# What is needed
Give back exactly the line containing "Viewport: 1024px width, 714px" together with all the lines after it, ending at the final line below.

# Data supplied
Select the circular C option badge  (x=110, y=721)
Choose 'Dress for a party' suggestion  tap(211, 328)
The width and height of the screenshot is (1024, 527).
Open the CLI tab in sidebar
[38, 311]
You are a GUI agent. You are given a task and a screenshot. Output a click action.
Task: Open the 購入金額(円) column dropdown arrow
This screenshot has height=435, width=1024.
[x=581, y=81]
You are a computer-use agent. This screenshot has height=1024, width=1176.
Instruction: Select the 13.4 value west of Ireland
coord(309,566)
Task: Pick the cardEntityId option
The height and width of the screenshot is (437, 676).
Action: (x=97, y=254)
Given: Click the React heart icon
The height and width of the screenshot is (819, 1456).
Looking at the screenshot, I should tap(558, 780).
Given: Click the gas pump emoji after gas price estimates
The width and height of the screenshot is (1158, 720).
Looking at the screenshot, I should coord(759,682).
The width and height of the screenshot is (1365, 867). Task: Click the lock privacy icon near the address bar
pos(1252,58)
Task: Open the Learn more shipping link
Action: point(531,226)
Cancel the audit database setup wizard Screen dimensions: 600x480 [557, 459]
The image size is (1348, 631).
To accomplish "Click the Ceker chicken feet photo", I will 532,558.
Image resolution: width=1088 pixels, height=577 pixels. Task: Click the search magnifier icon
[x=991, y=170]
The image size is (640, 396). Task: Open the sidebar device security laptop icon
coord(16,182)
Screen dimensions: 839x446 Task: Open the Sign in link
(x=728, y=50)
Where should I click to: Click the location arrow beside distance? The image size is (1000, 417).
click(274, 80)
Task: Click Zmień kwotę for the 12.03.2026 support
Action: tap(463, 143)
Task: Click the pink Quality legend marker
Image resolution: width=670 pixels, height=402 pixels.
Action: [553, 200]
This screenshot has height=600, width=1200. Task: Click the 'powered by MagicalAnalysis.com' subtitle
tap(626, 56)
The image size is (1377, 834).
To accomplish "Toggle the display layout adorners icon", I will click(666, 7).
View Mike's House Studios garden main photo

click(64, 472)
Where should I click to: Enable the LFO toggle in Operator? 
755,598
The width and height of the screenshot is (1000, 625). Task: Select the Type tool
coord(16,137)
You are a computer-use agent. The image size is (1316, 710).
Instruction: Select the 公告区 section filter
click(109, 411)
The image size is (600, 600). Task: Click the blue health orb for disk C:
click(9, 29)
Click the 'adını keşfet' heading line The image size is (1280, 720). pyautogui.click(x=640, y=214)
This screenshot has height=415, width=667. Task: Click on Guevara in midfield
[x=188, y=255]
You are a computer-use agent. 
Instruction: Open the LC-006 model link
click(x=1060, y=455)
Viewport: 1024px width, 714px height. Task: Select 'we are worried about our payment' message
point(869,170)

# Worked solution
Viewport: 1024px width, 714px height. Task: Select 'we are worried about our payment' message
point(869,170)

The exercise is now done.